*Work required*:
Continue the passage on the premature assumption of one's own specialness, starting after its final sentence.

*Excerpted text*:
++++++++++

Socrates: Or are there always a number of failures?
Theodorus: It seems to me that there are failures.
(Plato, Theaetetus)

The too-early too-easy assumption that one is special prevents one from laboring LIKE A DOG to actually become special in some form or another. It also prevents one from befriending/loving others that are actually on "one's level" though one perpetually denies this solely because of the foolish prejudice of one's specialness. This "I'm special" is an overwhelmingly common prejudice today despite it never being expressed publicly for reasons of "political correctness" "decorum" and so on: "you will never get these men to give an account of themselves, willingly or unwillingly." (Plato, Theaetetus) You would have zero friends, zero job prospects, and zero reputation if you told people straight up that you believed you were a "genius" or "gifted and special."

++++++++++

*Dataset extract*:
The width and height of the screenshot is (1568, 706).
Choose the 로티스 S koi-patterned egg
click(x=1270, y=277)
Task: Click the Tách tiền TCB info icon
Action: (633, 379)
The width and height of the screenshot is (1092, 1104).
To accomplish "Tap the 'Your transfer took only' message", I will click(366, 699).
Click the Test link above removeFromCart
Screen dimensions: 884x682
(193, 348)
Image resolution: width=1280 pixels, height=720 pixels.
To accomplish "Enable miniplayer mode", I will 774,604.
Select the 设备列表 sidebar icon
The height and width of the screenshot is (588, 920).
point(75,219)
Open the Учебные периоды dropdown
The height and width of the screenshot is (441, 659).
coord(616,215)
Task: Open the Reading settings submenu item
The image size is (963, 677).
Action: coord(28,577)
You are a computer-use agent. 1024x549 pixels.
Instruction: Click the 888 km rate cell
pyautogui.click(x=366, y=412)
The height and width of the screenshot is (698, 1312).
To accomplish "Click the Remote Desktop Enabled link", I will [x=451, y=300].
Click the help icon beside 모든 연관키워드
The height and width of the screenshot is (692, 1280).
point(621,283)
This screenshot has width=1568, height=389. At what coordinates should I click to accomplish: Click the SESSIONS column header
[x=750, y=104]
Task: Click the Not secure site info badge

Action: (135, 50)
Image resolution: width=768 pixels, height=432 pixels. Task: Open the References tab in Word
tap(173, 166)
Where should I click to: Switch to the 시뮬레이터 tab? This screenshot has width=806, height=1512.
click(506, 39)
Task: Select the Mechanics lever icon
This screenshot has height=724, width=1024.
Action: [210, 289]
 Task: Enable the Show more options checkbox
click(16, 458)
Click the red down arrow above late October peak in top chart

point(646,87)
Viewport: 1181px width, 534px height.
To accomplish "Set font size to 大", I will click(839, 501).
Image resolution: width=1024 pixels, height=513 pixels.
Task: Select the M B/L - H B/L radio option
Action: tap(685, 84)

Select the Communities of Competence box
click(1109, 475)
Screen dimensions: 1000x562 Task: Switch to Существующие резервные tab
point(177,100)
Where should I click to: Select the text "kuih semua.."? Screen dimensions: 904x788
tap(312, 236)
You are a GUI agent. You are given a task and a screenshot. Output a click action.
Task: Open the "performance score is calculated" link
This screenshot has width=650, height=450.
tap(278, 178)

++++++++++

*Answer to this problem*:
(2) At minimum, for someone to be entitled to believe they were special they would have to complete the following test. They would have to answer the question "I am special because...?" in a coherent, articulate, convincing way in writing. This answer should then be presented to neutral third parties who could evaluate this statement honestly and disinterestedly: "We do not yet concede that every man is the measure of all things, if he be not a man of understanding." (Plato, Theaetetus) Einstein, Eminem, Sasha, Plato, Andy Potts, Nietzsche, and a few others could answer this question persuasively. Almost everyone else would fail by a country mile.

(3) Disconnected and discontented in the extreme with the knowledge that he/she is NOT "special" but rather completely "common" and "generic," man prefers NOT to pose this question directly to the self but instead prefers to cling to some unwritten "made in the mind" vague "sense" that he is special for some hodge-podge random reason or another. There are an infinity of ways men do this; but they are all wrong, however done.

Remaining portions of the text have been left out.